Regardless of the method, the objective will always be to take a sample representing a specific group or population. In addition, through these sampling methods, it must be ensured that there is an approximately equal probability that each part of the sample population is suitable for selection and analysis. This requires a random element in the chosen sampling strategy. Some of the best-known are:

  • Simple Random Sampling: here, the population is divided into units. Then, a sample is selected from each unit with the same probability of selection for each unit in each draw.

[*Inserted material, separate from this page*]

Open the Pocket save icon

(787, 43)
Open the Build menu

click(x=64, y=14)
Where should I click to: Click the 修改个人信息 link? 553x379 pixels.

  • Systematic Grid Sampling: in this process, samples are collected in grids, i.e., dividing the population into two- or three-dimensional grids. This type of sampling is usually used when locating possible hot spots in a population.
  • Two-Stage Sampling: this sampling method randomly selects elementary units from a population. Then, the increments generated by the sample are taken at locations within each unit.
  • Stratified Random Sampling: this refers to the division of a population into sections, also called strata. Here, the strata’s number, size, and shape are essential factors to consider in designing an efficient and cost-effective sampling plan.
  • Survey Sampling: in this type of sampling, a group of distinct and identifiable units is taken from the population and assigned the name cluster. Cluster sampling is choosing a group of units and referring to it as a single unit. So, the formation of clusters is the same as the formation of groups of heterogeneous nature.